A Comissão de Segurança Pública da Câmara dos Deputados aprovou uma proposta que reconhece as profissões de vigilante e agente de segurança privada como atividades de risco. Com isso, o texto abre caminho para que esses profissionais adquiram equipamentos de proteção e tenham autorização para porte pessoal de arma de fogo, inclusive fora do horário de serviço.
Além disso, o colegiado aprovou um substitutivo ao Projeto de Lei 2480/25, de autoria da deputada Rosângela Reis (PL-MG). O relator, deputado Delegado Paulo Bilynskyj (PL-SP), defendeu a medida. Segundo ele, o reconhecimento não representa privilégio, mas sim uma adequação à realidade enfrentada pela categoria.
“Reconhecer formalmente essa atividade como de risco não constitui privilégio, mas adequação normativa à realidade concreta”, afirmou.
Porte de arma passa a incluir vida privada
O texto aprovado amplia o alcance da legislação atual. Enquanto a versão original tratava apenas da compra de equipamentos de defesa, a nova redação altera o Estatuto do Desarmamento (Lei 10.826/03).
Com isso, o porte de arma deixa de se limitar ao horário de trabalho e passa a incluir a vida privada do profissional. A justificativa considera o risco constante de retaliação fora do serviço.
Além dos vigilantes, a proposta também inclui instrutores de armamento e tiro.
Regras para concessão do porte
Para garantir o direito, o texto estabelece critérios obrigatórios.
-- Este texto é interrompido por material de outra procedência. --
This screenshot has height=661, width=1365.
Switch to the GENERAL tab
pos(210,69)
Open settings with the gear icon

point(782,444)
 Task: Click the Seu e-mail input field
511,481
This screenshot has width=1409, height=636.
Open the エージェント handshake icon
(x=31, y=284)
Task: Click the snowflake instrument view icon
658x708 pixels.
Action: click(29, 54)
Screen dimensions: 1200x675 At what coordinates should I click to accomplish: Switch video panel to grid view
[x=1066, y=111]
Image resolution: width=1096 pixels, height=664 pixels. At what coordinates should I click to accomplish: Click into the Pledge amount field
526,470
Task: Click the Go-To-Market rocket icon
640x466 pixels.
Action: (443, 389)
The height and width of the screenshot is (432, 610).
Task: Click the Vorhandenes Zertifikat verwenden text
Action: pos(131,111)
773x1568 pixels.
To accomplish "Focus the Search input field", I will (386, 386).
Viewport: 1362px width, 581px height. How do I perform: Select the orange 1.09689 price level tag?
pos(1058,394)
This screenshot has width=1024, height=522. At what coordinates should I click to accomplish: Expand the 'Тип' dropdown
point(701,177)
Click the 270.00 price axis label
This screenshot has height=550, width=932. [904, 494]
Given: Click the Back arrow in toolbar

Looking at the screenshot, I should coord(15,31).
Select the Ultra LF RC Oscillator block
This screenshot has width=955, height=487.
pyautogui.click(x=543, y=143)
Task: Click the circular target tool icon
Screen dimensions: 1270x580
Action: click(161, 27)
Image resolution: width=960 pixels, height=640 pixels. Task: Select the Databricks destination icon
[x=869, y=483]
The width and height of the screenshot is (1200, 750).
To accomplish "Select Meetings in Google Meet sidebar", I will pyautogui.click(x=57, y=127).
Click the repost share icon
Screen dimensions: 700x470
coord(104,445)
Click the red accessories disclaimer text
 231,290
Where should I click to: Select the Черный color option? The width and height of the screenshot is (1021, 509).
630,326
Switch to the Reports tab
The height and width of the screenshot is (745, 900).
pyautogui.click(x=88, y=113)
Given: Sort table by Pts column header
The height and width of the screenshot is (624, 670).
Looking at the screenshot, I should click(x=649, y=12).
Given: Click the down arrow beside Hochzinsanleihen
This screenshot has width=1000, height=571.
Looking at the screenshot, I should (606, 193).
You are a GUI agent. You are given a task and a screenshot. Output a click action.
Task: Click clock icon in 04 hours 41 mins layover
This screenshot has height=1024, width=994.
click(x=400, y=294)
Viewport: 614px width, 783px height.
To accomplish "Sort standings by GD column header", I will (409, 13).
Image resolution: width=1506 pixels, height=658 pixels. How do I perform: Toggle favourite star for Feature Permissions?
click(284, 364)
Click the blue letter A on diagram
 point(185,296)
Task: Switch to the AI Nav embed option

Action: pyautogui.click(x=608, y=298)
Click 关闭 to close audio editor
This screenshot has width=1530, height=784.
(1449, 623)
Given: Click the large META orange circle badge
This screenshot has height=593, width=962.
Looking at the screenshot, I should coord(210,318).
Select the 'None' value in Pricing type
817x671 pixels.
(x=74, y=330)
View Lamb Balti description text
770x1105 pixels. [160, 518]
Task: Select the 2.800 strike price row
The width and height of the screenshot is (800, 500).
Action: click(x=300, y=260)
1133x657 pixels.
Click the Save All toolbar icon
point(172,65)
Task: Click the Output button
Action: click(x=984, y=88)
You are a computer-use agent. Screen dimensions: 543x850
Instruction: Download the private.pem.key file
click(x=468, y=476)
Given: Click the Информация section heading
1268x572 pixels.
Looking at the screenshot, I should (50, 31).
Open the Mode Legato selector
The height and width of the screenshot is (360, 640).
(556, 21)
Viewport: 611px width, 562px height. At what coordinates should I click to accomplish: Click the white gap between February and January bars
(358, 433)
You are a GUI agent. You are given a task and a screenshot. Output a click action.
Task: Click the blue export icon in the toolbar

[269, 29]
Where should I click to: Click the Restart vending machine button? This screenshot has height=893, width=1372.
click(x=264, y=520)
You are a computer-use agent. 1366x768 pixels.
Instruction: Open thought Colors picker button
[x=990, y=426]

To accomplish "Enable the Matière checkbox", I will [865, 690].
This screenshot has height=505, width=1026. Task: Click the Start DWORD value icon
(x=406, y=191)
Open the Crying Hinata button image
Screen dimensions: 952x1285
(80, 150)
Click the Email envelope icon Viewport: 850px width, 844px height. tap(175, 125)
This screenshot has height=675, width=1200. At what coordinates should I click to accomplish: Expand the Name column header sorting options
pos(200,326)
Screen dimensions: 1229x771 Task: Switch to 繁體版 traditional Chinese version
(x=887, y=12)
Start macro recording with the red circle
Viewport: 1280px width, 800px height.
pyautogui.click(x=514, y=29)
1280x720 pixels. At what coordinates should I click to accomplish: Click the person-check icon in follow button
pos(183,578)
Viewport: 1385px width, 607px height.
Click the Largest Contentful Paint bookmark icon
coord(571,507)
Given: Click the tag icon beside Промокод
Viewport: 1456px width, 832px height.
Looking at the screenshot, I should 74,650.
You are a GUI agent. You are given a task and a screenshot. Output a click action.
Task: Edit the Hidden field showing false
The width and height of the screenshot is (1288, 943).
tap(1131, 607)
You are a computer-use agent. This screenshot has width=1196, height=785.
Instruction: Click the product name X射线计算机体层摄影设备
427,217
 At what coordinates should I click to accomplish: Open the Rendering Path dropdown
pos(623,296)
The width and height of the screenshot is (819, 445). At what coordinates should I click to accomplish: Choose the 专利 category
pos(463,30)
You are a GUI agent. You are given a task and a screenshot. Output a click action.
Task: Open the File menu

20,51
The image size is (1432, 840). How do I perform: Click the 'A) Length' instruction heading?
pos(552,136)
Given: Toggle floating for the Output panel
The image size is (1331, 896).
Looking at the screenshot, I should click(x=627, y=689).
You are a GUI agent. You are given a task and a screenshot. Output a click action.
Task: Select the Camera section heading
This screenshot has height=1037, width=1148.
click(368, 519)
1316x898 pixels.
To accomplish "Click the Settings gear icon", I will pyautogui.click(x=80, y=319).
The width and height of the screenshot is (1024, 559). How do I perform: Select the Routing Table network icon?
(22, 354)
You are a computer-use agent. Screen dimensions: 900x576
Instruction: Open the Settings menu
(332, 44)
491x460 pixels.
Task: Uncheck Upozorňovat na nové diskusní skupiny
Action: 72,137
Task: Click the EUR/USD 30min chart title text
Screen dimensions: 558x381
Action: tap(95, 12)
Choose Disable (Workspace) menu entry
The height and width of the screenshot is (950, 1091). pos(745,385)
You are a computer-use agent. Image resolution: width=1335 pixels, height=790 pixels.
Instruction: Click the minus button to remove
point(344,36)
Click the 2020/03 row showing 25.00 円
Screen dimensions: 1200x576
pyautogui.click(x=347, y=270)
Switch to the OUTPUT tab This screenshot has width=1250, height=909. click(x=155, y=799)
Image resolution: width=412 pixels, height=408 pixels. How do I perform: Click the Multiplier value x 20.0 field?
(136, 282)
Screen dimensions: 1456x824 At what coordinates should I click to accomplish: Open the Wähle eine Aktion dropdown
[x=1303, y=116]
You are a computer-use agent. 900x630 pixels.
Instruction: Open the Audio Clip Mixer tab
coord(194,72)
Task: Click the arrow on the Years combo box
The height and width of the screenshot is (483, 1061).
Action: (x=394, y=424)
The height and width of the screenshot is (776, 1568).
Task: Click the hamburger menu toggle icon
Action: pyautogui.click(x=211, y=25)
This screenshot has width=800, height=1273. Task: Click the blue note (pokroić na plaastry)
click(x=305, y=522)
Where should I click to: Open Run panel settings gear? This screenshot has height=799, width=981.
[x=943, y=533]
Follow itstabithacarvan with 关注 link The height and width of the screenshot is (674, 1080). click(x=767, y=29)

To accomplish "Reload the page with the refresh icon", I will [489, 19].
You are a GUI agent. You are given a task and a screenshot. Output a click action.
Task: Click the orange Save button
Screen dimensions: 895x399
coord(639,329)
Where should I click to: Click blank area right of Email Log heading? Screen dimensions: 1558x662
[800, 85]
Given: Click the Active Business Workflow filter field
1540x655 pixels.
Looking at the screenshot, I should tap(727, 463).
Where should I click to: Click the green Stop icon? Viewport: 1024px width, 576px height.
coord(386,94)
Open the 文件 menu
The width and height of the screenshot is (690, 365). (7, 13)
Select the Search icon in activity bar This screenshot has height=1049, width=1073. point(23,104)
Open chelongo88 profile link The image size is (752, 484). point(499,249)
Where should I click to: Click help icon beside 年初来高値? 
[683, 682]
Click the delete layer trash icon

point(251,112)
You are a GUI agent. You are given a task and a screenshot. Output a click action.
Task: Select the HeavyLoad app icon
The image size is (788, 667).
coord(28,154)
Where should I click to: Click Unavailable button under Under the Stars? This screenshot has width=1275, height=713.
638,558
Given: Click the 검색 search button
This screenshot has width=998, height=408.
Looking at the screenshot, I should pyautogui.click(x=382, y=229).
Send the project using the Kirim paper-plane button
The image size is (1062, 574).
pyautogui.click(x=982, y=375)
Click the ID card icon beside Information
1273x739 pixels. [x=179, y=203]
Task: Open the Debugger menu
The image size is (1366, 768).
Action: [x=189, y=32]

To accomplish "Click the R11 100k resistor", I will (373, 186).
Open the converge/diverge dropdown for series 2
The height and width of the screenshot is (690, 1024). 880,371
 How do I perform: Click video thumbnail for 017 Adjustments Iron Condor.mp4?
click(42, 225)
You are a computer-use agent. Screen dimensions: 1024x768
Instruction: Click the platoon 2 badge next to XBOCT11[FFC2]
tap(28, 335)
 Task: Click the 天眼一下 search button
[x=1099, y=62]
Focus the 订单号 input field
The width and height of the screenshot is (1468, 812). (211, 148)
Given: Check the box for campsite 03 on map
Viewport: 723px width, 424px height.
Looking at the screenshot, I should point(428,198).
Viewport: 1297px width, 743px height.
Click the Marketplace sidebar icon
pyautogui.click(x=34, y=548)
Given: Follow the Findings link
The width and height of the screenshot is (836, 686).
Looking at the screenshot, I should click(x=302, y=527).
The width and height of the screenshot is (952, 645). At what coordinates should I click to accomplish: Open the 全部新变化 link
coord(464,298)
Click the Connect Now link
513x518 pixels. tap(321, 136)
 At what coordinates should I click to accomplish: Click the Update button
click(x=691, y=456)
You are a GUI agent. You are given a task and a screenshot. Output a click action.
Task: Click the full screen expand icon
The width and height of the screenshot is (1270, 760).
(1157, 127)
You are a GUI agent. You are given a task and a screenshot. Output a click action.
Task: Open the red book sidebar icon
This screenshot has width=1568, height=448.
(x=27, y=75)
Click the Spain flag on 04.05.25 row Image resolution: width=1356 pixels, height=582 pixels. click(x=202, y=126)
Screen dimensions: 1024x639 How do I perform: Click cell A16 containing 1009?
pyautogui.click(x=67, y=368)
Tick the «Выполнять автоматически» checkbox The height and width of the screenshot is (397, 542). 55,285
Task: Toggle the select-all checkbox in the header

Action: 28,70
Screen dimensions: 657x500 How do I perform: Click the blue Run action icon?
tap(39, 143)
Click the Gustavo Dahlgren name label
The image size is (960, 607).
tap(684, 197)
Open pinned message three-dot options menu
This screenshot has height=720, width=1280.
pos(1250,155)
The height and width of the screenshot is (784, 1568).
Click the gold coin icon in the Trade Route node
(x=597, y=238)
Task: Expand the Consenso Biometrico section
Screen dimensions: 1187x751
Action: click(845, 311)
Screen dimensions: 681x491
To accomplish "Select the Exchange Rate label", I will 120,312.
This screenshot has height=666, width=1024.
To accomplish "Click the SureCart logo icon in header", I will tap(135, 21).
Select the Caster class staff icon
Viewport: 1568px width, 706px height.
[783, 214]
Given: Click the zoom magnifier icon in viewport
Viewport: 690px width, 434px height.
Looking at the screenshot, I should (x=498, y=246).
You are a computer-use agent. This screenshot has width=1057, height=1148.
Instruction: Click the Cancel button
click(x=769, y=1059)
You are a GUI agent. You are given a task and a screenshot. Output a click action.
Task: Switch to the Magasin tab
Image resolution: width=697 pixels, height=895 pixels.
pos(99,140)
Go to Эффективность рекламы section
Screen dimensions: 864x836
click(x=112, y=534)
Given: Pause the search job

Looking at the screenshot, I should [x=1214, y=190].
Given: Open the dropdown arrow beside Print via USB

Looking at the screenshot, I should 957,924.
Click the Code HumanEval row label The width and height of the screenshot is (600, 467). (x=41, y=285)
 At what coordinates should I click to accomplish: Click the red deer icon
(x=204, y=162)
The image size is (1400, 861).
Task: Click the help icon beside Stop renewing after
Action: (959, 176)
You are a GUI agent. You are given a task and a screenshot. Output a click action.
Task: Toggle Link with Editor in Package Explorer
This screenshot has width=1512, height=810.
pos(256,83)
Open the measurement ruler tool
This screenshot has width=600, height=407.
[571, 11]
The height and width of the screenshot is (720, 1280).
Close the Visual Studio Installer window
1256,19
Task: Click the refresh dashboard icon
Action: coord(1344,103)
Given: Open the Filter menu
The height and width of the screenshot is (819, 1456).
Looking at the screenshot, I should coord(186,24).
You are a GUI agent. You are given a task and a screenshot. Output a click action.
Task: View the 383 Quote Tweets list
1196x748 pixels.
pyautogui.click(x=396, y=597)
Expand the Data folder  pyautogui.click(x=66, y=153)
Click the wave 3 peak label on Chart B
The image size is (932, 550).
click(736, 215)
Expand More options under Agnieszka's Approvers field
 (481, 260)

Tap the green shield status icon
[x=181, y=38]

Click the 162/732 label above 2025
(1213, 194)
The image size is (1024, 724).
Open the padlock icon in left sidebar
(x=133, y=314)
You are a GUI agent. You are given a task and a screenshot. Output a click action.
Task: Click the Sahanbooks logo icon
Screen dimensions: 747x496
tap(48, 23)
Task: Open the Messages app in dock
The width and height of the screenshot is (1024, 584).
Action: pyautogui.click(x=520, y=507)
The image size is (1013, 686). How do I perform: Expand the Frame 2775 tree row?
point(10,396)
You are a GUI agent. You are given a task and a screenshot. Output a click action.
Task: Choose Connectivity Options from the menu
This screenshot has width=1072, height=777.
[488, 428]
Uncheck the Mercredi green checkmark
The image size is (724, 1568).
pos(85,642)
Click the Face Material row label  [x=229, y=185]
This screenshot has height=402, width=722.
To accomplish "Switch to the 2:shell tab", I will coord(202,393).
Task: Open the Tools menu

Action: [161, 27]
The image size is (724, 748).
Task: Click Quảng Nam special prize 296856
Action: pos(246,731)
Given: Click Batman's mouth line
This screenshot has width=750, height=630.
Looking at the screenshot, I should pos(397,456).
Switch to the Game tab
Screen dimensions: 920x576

Entre eles:
- comprovação do exercício regular da profissão
- apresentação da Carteira Nacional do Vigilante válida
- cumprimento das exigências do Estatuto da Segurança Privada (Lei 14.967/24)
- aprovação em cursos de formação e avaliação psicológica
Além disso, o empregador deverá informar à Polícia Federal eventuais desligamentos. Dessa forma, o controle sobre o porte se mantém ativo.
Uso indevido pode gerar perda do porte
O projeto também endurece as regras de fiscalização. Caso o profissional utilize a arma para cometer crimes, ele poderá perder o direito ao porte e ainda sofrer demissão por justa causa.
Assim, o texto busca equilibrar ampliação de direitos com mecanismos de controle.
Próximos passos
A proposta ainda seguirá para análise na Comissão de Constituição e Justiça e de Cidadania (CCJ). Como tramita em caráter conclusivo, poderá seguir diretamente ao Senado caso seja aprovada.
Para virar lei, o projeto precisa passar pela Câmara e pelo Senado, além de receber sanção presidencial.